About this task: In the entries that follow, the lines from the one with "Go to next whiteboard page" through the one with "Task: Click the ZA 50% CENY banner badge" are the ones to write out, exactly and with both ends included. Nothing else should appear.
═══ Source data
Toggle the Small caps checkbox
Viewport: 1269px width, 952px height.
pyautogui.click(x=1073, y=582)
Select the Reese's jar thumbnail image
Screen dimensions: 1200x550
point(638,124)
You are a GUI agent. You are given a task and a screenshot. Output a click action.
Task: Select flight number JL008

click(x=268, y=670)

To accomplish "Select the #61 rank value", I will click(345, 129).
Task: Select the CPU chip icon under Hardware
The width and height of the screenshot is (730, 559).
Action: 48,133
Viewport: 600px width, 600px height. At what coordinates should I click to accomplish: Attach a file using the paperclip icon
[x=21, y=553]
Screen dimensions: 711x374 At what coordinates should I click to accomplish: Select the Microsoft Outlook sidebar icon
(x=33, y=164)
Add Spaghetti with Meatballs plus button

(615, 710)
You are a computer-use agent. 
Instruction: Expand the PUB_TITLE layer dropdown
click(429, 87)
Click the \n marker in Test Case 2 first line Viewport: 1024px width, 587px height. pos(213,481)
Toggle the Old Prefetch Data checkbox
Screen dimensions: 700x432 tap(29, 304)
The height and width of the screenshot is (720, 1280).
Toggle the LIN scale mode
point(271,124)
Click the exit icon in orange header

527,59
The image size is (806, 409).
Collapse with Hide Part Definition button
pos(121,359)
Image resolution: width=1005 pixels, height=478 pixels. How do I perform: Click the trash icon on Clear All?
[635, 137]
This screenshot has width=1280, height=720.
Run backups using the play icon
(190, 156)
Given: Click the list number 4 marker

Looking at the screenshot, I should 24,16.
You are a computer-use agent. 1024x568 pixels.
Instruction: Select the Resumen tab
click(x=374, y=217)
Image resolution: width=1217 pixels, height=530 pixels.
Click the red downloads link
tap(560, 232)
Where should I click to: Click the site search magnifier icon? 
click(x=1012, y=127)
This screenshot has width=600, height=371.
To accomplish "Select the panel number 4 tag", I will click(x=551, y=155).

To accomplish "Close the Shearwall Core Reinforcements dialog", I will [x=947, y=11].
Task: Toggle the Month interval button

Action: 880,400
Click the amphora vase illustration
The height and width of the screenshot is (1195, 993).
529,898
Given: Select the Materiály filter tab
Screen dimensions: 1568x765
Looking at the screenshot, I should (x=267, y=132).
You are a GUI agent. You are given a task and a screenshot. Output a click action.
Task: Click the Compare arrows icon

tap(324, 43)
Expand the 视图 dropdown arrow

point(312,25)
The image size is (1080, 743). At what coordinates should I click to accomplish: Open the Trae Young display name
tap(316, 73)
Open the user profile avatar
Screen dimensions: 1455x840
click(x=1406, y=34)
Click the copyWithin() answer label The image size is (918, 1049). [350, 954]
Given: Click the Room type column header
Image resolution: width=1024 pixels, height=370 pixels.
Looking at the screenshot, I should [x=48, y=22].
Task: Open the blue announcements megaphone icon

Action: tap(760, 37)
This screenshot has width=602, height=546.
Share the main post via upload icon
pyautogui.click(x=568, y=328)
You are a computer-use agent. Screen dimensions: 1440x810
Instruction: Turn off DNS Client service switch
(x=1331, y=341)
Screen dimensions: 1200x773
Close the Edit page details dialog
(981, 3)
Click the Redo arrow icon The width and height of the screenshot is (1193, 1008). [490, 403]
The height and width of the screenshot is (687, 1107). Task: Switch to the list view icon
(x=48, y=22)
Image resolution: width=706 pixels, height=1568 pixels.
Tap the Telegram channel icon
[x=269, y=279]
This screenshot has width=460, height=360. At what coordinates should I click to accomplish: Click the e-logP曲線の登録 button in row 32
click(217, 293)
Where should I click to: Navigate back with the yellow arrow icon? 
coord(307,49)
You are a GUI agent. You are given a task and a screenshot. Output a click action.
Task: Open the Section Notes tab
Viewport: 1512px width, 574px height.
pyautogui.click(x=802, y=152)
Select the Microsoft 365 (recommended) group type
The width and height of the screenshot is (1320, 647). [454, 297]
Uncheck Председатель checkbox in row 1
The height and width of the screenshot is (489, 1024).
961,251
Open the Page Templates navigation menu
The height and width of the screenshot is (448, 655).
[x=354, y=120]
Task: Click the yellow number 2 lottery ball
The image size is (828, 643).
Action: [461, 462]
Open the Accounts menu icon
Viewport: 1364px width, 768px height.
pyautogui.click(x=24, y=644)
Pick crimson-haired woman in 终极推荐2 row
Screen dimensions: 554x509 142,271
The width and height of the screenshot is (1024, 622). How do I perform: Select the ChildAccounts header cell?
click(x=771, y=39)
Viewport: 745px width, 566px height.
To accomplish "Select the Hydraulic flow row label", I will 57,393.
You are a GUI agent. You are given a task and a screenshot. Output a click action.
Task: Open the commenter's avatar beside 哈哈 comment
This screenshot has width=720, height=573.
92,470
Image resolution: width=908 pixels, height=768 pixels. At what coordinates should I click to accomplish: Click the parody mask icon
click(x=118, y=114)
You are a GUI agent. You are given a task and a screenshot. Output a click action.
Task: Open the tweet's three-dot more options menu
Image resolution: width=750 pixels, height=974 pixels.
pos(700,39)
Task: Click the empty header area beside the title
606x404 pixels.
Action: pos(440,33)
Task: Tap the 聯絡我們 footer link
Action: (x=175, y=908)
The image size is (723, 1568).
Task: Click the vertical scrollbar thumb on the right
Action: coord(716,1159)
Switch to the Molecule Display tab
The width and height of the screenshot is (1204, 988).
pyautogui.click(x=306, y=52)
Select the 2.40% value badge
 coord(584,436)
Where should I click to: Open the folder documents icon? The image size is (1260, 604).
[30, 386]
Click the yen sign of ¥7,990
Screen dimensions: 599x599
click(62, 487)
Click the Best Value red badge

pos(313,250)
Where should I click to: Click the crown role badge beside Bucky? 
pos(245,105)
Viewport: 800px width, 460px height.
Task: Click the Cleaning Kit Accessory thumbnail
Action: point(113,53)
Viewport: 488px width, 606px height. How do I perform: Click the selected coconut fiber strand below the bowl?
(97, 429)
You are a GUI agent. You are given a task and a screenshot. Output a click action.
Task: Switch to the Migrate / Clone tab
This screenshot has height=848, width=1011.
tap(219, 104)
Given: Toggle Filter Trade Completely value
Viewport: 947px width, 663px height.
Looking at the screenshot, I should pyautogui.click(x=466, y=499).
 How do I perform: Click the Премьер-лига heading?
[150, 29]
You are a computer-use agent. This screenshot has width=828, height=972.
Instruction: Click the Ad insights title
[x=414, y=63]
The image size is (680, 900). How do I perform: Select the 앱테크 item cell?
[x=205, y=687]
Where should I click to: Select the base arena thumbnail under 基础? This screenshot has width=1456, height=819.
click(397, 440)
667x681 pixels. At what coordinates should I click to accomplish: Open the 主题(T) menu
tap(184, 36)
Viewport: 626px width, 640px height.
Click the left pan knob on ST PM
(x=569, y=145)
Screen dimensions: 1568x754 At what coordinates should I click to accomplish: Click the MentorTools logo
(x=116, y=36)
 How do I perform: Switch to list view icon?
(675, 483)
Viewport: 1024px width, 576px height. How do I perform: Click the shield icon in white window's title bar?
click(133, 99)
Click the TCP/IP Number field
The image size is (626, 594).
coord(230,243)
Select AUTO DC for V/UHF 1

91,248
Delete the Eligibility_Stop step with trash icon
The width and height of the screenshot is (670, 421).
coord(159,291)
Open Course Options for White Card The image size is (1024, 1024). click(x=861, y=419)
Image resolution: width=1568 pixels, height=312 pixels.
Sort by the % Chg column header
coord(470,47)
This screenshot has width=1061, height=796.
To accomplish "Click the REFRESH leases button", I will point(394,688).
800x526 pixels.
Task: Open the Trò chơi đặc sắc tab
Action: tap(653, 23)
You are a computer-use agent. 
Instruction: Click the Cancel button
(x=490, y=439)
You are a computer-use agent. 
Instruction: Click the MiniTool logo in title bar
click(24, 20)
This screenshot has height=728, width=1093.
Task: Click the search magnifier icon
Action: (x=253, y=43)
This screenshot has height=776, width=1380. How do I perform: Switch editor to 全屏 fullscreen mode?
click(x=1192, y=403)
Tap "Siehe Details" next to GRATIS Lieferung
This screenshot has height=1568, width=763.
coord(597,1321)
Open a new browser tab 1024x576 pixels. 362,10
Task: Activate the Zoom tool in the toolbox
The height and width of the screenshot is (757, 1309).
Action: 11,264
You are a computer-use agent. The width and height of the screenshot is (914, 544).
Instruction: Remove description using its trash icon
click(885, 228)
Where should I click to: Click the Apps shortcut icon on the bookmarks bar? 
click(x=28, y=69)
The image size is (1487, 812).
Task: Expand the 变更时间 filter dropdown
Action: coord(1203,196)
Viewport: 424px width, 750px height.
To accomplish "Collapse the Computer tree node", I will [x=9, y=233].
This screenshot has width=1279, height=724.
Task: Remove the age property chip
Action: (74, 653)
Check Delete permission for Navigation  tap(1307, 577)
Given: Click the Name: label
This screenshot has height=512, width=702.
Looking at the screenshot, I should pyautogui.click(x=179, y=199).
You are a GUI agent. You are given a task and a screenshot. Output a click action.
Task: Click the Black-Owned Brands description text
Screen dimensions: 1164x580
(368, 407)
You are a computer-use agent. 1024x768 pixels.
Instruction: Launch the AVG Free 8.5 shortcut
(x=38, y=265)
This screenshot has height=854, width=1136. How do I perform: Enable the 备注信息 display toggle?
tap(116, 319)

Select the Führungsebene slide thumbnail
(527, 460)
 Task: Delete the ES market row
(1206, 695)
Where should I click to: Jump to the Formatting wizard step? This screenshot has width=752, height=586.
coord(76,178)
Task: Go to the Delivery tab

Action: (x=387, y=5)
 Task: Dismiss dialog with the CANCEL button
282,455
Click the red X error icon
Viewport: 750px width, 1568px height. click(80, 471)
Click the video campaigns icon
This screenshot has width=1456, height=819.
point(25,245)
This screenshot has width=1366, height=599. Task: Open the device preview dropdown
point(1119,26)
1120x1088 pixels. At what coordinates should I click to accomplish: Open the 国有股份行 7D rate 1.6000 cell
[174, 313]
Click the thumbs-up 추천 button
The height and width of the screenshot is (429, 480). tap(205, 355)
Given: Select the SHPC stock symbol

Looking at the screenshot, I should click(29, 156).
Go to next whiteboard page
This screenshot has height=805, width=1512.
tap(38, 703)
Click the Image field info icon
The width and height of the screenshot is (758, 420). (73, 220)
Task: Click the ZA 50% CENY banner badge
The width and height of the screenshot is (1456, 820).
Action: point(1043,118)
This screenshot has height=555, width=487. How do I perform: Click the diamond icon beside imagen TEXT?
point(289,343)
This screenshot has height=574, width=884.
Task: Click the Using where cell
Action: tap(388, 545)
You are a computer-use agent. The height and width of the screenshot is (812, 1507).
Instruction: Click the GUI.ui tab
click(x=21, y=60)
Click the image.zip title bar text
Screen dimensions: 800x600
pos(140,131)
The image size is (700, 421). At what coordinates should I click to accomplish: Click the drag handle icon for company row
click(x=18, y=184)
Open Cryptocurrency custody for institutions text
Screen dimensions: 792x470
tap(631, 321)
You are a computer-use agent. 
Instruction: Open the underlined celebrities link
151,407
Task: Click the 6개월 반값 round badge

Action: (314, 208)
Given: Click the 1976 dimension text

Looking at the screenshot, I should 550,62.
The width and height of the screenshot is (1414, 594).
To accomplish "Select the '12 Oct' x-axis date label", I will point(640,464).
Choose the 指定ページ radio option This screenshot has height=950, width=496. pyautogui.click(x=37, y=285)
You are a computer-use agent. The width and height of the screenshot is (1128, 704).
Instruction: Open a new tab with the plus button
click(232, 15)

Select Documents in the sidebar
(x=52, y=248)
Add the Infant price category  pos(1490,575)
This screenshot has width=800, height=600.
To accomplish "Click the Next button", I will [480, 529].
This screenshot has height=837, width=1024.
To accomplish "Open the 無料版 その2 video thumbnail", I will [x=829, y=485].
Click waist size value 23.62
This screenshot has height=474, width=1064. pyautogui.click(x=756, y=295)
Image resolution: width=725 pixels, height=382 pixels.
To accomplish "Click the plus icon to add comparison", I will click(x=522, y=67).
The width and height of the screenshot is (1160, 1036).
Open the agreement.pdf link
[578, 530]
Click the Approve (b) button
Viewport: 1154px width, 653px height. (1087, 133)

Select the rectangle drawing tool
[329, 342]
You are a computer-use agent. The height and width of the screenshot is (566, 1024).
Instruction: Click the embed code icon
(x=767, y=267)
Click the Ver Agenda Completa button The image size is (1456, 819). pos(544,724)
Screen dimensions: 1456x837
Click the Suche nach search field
══════
Solution for this task:
Go to next whiteboard page
This screenshot has height=805, width=1512.
tap(38, 703)
Click the Image field info icon
The width and height of the screenshot is (758, 420). (73, 220)
Task: Click the ZA 50% CENY banner badge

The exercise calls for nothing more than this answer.